*TASK*
Quote word for word everything from "Father raises the" down to "Father's parental rights." in the excerpt on terminating parental rights.
--- EXCERPTED PASSAGE Enclosed Below ---
II. Issues Presented

Father raises the following issue, which we have restated slightly as follows:

1. Whether the trial court erred by finding clear and convincing evidence supporting statutory grounds to terminate Father's parental rights to the Child.
DCS raises an additional issue, restated slightly as follows:
2. Whether the trial court erred by finding clear and convincing evidence that it was in the Child's best interest to terminate Father's parental rights.

III. Standard of Review

In a termination of parental rights case, this Court has a duty to determine "whether the trial court's findings, made under a clear and convincing standard, are supported by a preponderance of the evidence." In re F.R.R., III, 193 S.W.3d 528, 530 (Tenn. 2006). The trial court's findings of fact are reviewed de novo upon the record, accompanied by a presumption of correctness unless the evidence preponderates against those findings. See Tenn. R. App. P. 13(d); see also In re Carrington H., 483 S.W.3d 507, 523-24 (Tenn. 2016); In re F.R.R., III, 193 S.W.3d at 530. Questions of law, however, are reviewed de novo with no presumption of correctness. See In re Carrington H., 483 S.W.3d at 524 (citing In re M.L.P., 281 S.W.3d 387, 393 (Tenn. 2009)). The trial court's determinations regarding witness credibility are entitled to great weight on appeal and shall not be disturbed absent clear and convincing evidence to the contrary. See Jones v. Garrett, 92 S.W.3d 835, 838 (Tenn. 2002).

"Parents have a fundamental constitutional interest in the care and custody of their children under both the United States and Tennessee constitutions." Keisling v. Keisling, 92 S.W.3d 374, 378 (Tenn. 2002). It is well established, however, that "this right is not absolute and parental rights may be terminated if there is clear and convincing evidence justifying such termination under the applicable statute." In re Drinnon, 776 S.W.2d 96, 97 (Tenn. Ct. App. 1988) (citing Santosky v. Kramer, 455 U.S. 745 (1982)). As our Supreme Court has explained:

The parental rights at stake are "far more precious than any property right." Santosky [v. Kramer], 455 U.S. [745, ] 758-59 [(1982)]. Termination of parental rights has the legal effect of reducing the parent to the role of a complete stranger and of ["]severing forever all legal rights and obligations of the parent or guardian of the child." Tenn. Code Ann. § 36-1-113(1)(1); see also Santosky, 455 U.S. at 759 (recognizing that a decision terminating parental rights is "final and irrevocable"). In light of the interests and
consequences at stake, parents are constitutionally entitled to "fundamentally fair procedures" in termination proceedings. Santosky, 455 U.S. at 754; see also Lassiter v. Dep't of Soc. Servs. of Durham Cnty, N.C. , 452 U.S. 18, 27 (1981) (discussing the due process right of parents to fundamentally fair procedures).
--- End of Enclosed EXCERPTED PASSAGE ---
--- SUPPLIED INFORMATION Enclosed Below ---
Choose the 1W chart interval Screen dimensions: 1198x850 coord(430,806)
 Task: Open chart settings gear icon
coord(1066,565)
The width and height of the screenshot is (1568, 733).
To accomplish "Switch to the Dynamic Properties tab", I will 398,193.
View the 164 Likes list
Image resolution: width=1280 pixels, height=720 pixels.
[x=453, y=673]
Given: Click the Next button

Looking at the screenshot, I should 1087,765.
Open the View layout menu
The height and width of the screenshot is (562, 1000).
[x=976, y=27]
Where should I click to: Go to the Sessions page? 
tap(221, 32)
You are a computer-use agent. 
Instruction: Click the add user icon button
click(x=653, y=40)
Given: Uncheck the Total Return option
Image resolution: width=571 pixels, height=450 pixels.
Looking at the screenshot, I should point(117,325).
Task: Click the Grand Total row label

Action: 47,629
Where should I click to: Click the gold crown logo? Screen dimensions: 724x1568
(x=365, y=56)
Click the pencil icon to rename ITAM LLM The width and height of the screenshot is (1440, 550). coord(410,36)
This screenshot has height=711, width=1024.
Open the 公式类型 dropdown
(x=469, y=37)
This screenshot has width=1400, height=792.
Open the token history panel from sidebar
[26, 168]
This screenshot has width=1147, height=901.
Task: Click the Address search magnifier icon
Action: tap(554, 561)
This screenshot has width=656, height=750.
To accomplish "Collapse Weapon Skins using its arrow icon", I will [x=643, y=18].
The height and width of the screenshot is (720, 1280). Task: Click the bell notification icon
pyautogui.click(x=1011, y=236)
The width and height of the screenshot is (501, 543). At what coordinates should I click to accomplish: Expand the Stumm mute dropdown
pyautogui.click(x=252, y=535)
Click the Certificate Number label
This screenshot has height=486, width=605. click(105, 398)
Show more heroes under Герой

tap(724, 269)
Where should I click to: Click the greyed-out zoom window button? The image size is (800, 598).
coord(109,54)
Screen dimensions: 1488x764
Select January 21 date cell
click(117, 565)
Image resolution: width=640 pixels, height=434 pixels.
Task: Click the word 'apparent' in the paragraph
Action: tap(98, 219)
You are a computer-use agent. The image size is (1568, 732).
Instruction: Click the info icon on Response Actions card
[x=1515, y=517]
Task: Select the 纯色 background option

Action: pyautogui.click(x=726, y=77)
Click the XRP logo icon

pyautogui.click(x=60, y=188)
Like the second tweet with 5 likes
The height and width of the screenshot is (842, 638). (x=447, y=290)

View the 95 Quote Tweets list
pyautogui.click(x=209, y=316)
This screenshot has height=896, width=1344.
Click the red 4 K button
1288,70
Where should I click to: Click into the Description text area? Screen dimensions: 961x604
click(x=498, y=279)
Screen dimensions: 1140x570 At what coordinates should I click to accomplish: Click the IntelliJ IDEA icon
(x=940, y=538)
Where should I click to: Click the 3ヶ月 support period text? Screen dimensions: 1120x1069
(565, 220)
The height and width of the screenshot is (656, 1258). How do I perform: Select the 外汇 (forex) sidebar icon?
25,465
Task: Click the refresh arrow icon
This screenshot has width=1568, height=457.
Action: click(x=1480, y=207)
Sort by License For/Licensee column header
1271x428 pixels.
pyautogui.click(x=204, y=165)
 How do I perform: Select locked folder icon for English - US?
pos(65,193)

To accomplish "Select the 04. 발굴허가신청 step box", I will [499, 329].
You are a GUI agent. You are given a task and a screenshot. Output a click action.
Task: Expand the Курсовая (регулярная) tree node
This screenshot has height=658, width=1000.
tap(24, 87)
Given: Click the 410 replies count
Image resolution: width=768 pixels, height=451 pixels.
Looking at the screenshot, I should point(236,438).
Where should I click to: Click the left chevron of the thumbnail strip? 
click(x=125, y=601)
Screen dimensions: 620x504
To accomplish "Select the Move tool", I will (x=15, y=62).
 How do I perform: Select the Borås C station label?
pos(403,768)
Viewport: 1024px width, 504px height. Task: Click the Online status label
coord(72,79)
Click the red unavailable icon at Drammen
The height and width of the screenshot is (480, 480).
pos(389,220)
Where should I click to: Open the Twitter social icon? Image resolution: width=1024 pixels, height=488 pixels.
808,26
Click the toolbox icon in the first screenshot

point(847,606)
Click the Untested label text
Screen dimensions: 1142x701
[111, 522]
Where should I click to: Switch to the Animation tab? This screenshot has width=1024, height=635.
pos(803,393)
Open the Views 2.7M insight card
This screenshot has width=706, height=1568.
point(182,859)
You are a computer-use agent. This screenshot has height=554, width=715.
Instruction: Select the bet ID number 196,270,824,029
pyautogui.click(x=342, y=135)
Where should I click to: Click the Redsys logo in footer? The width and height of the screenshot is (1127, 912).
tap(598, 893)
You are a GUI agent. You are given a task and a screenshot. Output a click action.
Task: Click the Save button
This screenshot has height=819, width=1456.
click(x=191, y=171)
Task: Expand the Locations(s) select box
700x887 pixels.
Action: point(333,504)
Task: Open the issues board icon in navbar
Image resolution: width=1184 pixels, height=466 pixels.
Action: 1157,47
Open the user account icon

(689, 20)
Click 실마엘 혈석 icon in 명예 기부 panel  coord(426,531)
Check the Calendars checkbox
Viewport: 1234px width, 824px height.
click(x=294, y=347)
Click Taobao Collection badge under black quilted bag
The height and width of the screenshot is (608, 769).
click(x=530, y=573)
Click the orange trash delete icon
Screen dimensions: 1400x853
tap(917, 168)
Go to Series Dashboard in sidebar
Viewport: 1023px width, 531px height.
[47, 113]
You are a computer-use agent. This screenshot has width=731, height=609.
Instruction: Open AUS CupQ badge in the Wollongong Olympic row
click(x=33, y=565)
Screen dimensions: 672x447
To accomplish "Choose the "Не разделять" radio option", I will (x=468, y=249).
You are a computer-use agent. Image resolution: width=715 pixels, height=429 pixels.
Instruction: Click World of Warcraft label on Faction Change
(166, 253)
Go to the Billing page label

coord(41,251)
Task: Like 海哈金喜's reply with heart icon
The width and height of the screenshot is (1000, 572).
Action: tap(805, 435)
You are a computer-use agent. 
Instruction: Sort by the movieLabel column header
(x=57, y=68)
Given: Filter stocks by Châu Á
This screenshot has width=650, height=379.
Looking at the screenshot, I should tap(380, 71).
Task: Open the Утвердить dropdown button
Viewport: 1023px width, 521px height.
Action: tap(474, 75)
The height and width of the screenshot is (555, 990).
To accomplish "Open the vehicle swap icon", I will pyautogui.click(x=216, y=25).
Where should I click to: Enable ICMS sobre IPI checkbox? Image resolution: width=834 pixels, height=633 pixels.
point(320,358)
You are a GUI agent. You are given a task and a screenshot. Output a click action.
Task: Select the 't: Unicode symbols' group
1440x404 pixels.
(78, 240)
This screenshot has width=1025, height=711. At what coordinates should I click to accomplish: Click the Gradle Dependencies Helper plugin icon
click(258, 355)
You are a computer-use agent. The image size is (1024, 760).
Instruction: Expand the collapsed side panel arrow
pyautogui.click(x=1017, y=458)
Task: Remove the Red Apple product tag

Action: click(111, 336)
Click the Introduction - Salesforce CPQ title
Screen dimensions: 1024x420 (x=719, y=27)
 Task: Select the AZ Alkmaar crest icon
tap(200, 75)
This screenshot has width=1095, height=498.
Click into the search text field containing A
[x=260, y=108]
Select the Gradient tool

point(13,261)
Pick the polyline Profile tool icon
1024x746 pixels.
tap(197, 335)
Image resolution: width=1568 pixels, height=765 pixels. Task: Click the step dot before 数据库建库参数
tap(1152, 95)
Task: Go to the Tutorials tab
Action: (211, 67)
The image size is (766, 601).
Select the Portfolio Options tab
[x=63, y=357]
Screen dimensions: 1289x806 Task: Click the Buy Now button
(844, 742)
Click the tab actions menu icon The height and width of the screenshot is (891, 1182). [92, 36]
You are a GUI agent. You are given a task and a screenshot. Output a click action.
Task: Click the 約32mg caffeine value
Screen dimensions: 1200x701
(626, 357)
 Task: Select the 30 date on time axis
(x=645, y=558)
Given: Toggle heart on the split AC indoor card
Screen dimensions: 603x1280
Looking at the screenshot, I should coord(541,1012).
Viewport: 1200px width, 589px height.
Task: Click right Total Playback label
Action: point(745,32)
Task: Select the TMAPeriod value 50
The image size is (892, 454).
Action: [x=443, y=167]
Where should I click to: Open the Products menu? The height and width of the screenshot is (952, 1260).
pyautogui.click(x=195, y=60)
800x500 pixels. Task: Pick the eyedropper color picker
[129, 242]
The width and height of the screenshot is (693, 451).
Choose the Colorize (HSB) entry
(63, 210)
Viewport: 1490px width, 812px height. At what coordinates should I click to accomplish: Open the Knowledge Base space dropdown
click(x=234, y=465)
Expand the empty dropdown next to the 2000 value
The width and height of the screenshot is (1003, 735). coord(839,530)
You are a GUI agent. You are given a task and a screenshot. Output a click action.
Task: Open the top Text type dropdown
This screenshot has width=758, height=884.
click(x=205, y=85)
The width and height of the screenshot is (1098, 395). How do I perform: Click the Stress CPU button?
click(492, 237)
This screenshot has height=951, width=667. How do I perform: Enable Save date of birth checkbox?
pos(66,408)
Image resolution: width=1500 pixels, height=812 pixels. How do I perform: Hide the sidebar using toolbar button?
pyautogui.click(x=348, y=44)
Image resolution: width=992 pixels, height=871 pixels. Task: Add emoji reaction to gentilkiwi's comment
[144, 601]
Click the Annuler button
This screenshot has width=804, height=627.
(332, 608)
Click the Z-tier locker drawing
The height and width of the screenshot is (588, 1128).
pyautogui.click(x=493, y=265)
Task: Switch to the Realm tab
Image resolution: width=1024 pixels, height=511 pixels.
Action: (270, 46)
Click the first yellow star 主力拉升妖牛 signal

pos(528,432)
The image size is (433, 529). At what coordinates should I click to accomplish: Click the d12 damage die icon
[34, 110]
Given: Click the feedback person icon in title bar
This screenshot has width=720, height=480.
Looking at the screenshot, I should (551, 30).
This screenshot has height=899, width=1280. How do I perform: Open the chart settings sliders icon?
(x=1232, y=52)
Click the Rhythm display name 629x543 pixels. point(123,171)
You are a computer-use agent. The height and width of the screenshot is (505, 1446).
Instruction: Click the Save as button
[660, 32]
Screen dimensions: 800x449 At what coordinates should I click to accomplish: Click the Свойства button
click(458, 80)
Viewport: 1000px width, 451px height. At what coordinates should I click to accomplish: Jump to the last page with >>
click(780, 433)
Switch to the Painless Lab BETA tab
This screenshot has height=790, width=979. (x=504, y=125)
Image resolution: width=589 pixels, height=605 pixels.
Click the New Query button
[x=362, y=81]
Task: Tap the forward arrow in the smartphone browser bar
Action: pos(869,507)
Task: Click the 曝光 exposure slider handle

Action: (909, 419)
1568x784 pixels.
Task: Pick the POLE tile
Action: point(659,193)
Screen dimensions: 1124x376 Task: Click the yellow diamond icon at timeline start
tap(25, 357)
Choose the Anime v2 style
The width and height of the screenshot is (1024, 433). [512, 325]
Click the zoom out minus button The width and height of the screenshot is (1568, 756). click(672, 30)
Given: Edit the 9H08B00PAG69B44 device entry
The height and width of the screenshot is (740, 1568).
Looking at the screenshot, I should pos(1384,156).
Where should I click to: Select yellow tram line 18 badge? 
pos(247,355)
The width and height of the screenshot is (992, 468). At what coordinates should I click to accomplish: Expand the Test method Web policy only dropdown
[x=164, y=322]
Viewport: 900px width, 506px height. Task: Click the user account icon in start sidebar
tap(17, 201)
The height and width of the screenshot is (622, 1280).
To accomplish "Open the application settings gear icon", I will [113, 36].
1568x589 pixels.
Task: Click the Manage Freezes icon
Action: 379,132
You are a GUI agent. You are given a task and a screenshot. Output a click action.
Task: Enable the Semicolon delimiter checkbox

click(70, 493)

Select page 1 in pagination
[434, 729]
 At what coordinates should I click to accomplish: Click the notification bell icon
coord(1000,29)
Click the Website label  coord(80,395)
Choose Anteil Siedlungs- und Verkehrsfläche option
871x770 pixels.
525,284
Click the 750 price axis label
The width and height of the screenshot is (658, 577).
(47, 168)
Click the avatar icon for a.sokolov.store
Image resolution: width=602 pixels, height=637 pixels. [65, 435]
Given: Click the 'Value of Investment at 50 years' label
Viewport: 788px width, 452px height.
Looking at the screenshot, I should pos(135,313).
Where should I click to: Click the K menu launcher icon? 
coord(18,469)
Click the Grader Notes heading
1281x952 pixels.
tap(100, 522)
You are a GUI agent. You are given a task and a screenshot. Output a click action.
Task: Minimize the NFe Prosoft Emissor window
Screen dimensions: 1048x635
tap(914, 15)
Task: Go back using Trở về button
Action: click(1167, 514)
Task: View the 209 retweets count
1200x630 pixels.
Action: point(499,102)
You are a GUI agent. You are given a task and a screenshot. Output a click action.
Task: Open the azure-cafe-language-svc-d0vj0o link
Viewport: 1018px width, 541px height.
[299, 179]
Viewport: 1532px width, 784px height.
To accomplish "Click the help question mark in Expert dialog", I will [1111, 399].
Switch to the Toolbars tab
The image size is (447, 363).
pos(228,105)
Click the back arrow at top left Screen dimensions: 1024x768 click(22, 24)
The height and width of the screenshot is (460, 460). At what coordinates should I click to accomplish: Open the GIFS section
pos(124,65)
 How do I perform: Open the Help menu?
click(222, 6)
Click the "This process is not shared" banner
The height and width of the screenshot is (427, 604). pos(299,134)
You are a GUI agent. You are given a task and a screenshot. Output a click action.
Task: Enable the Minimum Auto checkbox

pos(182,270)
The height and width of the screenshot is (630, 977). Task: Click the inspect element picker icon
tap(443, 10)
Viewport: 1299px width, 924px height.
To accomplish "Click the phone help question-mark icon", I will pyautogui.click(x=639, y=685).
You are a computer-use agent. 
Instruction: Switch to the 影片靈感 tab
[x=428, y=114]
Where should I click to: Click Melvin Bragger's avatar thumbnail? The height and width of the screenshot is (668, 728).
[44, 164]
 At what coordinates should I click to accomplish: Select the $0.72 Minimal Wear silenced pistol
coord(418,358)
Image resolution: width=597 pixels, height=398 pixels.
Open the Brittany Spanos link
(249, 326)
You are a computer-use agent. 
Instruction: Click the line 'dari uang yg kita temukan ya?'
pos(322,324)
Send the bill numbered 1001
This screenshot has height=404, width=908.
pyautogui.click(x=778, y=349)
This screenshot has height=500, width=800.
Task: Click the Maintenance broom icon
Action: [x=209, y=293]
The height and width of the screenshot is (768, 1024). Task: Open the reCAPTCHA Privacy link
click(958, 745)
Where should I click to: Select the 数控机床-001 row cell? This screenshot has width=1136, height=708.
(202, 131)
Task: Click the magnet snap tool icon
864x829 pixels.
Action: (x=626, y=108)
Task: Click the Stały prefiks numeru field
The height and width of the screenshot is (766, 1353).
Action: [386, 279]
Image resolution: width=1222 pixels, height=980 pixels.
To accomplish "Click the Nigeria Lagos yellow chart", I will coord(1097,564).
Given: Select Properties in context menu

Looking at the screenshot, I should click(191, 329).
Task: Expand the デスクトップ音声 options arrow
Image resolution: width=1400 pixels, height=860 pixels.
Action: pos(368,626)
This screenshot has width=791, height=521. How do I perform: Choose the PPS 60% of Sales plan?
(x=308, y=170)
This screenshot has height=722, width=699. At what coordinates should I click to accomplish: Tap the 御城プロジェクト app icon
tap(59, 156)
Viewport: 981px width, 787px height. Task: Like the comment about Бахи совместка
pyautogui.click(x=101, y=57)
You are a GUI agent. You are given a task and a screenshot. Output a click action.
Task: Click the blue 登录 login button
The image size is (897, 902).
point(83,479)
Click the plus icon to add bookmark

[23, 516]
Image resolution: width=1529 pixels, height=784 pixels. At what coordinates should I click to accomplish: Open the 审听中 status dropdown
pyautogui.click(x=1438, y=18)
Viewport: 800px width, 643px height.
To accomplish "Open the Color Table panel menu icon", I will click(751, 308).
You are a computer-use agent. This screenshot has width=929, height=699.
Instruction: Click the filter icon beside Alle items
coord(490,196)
--- End of Enclosed SUPPLIED INFORMATION ---
*YOUR RESPONSE*
Father raises the following issue, which we have restated slightly as follows:

1. Whether the trial court erred by finding clear and convincing evidence supporting statutory grounds to terminate Father's parental rights to the Child.
DCS raises an additional issue, restated slightly as follows:
2. Whether the trial court erred by finding clear and convincing evidence that it was in the Child's best interest to terminate Father's parental rights.